Palermo, omicidio Agostino: “Mi ha diffamato”, ed è scontro fra poliziotti

Le parole pronunciate durante una testimonianza in aula

PALERMO – Un commissario di polizia denuncia un collega per diffamazione. Il giudice di pace archivia ma il Tribunale annulla il decreto di archiviazione. Bisogna continuare a indagare. La storia inizia nell’aula della Corte di Assise di Palermo. Nel corso del processo per l’omicidio dell’agente Nino Agostino e della moglie Ida Castelluccio viene convocato come testimone Roberto Di Legami, subentrato ad Elio Antinoro alla guida del commissariato San Lorenzo. Si tratta dell’ufficio dove lavorava Agostino, assassinato nel 1989. Contemporaneamente faceva parte di una squadra riservata che dava la caccia ai latitanti.

Rispondendo alle domande dell’avvocato di parte civile, Fabio Repici, e facendo riferimento alla gestione Antinoro, Di Legami spiegò: “Diciamo che quel periodo non viene ricordato come uno dei periodi più brillanti del commissariato”. In che senso? “Non vorrei sembrare criptico, riferisco cose che mi furono riferite dai ragazzi che poi facevano parte della mia squadra, si dicevano cose che abbiamo trovato solo a Piacenza con, purtroppo, quel gruppo di carabinieri, ecco mi sembrava di descrivere quel tipo di attività… si parlava di droga sequestrata e non verbalizzata, parte della quale concessa…”. L’accostamento, di certo non lusinghiero, era con la caserma Levante di Piacenza, che fu soprannominata “la caserma degli orrori” quando nel 2020 finì sotto sequestro per gravi abusi commessi dai militari.

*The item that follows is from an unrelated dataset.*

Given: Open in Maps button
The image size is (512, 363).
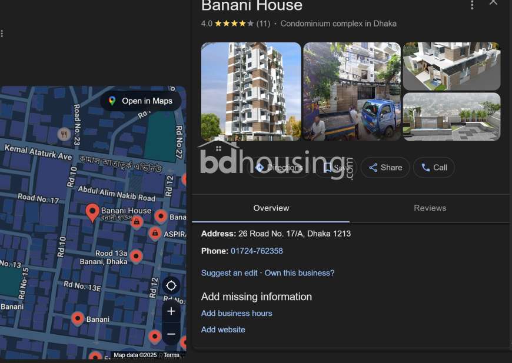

Il presidente della Corte lo richiamò. Un funzionario di polizia avrebbe dovuto fare nomi e cognomi invece di parlare in maniera generica. Antinoro, tramite il suo legale, l’avvocato Enrico Sanseverino ha presentato una denuncia per diffamazione archiviata dal giudice di pace. Sanseverino ha fatto reclamo contro la chiusura del caso ritenendo che fossero necessarie nuove indagini. Bisognava ad esempio convocare i colleghi dell’ufficio. Il giudice di pace li ritenne accertamenti superflui. Di avviso opposto il giudice Fabrizio Molinari della terza sezione penale. Le frasi sono diffamatorie a meno che non si scopra la loro origine.